TASK INSTRUCTIONS:
Up to and including the line containing "Task: Switch to Spring Plugins (51) tab", set down each line of the entries below exactly, starting from the first, and leave out the rest.

Content starts

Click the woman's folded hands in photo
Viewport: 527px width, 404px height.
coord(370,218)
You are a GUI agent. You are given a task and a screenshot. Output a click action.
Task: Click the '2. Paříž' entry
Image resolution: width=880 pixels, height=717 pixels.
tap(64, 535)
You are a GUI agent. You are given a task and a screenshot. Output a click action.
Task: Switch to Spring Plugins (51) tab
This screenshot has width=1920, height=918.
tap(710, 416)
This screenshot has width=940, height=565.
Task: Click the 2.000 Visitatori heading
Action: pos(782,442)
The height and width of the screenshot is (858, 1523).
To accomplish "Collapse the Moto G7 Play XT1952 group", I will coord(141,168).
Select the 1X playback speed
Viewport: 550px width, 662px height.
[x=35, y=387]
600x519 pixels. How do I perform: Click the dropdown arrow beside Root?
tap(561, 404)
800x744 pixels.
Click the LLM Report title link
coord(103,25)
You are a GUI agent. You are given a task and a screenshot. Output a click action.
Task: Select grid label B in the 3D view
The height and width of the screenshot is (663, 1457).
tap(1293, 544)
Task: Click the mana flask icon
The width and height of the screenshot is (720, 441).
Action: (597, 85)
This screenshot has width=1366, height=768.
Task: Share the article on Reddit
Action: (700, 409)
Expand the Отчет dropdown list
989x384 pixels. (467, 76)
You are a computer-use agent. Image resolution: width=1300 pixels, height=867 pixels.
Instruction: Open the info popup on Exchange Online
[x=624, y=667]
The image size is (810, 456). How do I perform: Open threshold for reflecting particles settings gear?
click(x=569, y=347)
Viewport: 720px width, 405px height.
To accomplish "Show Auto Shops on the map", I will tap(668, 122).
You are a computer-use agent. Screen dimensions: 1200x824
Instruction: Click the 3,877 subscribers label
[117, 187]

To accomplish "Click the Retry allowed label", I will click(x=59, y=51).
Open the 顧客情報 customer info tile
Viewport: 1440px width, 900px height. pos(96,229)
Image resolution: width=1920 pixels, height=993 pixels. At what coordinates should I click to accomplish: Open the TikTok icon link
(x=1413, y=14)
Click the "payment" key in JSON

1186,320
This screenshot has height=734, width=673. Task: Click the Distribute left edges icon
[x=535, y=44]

Content ends

RESPONSE TO THE EXERCISE:
Click the woman's folded hands in photo
Viewport: 527px width, 404px height.
coord(370,218)
You are a GUI agent. You are given a task and a screenshot. Output a click action.
Task: Click the '2. Paříž' entry
Image resolution: width=880 pixels, height=717 pixels.
tap(64, 535)
You are a GUI agent. You are given a task and a screenshot. Output a click action.
Task: Switch to Spring Plugins (51) tab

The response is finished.